Saved entries:
■ ■ ■ ■ ■ ■ ■
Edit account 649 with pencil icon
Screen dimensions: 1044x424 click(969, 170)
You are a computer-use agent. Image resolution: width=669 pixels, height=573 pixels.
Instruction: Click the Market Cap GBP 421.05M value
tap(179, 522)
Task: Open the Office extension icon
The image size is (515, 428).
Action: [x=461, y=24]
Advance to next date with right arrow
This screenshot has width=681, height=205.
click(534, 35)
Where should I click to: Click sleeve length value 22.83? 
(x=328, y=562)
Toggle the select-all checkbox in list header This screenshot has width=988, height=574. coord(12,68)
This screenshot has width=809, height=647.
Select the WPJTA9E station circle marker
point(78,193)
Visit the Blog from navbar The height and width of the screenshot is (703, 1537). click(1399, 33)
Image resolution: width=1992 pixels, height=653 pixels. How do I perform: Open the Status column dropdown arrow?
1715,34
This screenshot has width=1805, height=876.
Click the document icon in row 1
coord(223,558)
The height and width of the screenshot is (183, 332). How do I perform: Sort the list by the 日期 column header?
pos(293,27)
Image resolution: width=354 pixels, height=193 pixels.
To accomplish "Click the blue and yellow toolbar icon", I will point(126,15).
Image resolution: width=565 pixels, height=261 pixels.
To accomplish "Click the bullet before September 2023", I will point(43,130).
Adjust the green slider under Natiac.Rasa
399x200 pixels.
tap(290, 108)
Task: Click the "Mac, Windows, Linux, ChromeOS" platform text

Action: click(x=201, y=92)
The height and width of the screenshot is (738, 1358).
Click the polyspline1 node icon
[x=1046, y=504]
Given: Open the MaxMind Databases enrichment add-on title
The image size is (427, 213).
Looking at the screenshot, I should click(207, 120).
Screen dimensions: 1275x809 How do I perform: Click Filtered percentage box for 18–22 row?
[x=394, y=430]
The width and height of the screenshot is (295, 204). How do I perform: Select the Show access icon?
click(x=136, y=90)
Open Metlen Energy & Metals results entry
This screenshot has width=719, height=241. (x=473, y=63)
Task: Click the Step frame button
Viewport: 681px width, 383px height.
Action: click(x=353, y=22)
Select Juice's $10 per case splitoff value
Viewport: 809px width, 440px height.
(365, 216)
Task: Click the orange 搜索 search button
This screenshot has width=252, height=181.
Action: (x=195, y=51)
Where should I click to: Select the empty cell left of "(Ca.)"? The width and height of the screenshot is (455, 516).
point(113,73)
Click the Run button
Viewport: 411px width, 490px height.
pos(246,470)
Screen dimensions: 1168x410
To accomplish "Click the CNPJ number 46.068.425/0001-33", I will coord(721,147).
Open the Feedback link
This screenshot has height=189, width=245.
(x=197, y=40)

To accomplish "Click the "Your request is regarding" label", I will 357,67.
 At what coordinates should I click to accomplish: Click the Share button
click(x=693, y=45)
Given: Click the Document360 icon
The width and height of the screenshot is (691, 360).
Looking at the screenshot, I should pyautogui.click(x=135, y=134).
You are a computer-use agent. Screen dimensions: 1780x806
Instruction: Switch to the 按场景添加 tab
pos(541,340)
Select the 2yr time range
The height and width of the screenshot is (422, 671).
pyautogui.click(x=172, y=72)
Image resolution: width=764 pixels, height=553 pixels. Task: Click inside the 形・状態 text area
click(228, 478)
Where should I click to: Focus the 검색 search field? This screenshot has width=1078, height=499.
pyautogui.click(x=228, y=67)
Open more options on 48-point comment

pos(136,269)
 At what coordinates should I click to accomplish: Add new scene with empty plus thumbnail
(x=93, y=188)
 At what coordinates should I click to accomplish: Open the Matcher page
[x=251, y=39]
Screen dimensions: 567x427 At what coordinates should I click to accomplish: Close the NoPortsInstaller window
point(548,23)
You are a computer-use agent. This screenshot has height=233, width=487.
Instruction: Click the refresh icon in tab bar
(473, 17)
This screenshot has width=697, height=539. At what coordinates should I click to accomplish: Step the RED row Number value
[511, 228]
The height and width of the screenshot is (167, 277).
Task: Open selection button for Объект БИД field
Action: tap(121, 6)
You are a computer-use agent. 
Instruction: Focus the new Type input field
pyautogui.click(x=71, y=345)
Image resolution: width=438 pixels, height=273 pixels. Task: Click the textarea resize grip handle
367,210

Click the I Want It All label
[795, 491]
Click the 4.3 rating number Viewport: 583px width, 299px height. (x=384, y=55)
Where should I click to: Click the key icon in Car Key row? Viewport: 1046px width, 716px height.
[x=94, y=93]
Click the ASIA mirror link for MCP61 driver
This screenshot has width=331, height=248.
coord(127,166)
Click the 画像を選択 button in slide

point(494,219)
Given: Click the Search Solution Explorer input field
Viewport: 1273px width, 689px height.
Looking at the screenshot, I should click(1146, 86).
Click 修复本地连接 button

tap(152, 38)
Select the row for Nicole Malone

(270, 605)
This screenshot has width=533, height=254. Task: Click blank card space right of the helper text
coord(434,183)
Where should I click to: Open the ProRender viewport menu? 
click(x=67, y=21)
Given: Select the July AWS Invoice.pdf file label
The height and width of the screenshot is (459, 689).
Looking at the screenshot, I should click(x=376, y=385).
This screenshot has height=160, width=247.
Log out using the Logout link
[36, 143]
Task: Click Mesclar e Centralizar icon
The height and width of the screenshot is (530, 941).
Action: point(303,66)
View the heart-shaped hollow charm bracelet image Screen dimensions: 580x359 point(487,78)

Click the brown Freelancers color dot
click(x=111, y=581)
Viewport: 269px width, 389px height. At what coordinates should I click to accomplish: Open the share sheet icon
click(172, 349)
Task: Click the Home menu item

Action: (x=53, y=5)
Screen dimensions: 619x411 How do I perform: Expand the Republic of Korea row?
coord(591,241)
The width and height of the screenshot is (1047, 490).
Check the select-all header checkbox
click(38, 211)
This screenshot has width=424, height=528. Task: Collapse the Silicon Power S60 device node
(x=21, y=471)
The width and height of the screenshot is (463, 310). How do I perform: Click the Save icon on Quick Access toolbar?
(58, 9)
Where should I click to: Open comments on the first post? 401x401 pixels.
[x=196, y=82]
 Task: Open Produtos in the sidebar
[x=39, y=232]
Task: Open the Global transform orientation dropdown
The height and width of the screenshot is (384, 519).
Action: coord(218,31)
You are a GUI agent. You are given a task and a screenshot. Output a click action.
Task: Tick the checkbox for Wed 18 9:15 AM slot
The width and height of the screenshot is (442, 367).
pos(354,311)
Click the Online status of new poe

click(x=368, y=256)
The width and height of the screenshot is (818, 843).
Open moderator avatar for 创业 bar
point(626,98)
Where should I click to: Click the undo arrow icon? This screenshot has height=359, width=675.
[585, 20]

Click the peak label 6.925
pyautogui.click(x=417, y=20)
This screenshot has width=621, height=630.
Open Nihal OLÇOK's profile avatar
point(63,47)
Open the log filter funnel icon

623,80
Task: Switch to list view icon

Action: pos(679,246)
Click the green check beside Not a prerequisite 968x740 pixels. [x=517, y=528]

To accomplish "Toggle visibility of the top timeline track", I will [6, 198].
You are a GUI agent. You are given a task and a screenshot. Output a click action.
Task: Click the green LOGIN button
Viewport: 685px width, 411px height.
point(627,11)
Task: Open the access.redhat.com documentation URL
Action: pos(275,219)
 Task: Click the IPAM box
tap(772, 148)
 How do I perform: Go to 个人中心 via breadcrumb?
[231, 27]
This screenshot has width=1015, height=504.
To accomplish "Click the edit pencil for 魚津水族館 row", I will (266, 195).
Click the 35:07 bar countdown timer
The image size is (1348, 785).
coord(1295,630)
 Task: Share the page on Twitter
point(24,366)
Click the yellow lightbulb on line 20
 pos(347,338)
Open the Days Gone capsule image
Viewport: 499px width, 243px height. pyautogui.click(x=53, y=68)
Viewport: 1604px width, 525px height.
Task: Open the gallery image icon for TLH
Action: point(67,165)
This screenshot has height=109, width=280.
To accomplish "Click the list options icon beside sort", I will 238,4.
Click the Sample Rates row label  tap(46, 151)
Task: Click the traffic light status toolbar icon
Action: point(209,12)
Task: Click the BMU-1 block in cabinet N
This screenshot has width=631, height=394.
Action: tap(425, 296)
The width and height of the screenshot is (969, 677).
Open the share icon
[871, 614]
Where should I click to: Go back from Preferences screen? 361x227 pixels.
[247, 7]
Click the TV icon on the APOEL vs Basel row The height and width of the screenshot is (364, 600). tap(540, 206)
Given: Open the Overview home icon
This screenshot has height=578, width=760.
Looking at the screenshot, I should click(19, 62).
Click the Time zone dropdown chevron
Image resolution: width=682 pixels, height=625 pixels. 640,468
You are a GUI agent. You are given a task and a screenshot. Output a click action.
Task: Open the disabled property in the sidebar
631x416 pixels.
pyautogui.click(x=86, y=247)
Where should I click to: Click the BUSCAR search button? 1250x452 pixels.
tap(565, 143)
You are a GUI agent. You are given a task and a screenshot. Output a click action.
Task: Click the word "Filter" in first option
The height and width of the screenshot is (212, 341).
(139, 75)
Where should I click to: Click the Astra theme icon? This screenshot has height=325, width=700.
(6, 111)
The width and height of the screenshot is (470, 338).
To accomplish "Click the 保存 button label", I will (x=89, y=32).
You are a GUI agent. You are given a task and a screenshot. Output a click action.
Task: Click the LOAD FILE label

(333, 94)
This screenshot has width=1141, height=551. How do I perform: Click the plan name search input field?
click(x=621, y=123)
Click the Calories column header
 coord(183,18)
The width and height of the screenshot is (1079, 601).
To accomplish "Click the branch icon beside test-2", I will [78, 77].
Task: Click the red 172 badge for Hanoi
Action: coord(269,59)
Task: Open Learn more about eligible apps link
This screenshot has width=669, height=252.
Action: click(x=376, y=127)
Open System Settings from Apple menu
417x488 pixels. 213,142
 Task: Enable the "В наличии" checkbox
■ ■ ■ ■ ■ ■ ■
» Work request:
Give back, word for word, only the lines above from the line holding "Task: Open the Global" to the line holding "Task: Tick the", both included.

» Response area:
Task: Open the Global transform orientation dropdown
The height and width of the screenshot is (384, 519).
Action: coord(218,31)
You are a GUI agent. You are given a task and a screenshot. Output a click action.
Task: Tick the checkbox for Wed 18 9:15 AM slot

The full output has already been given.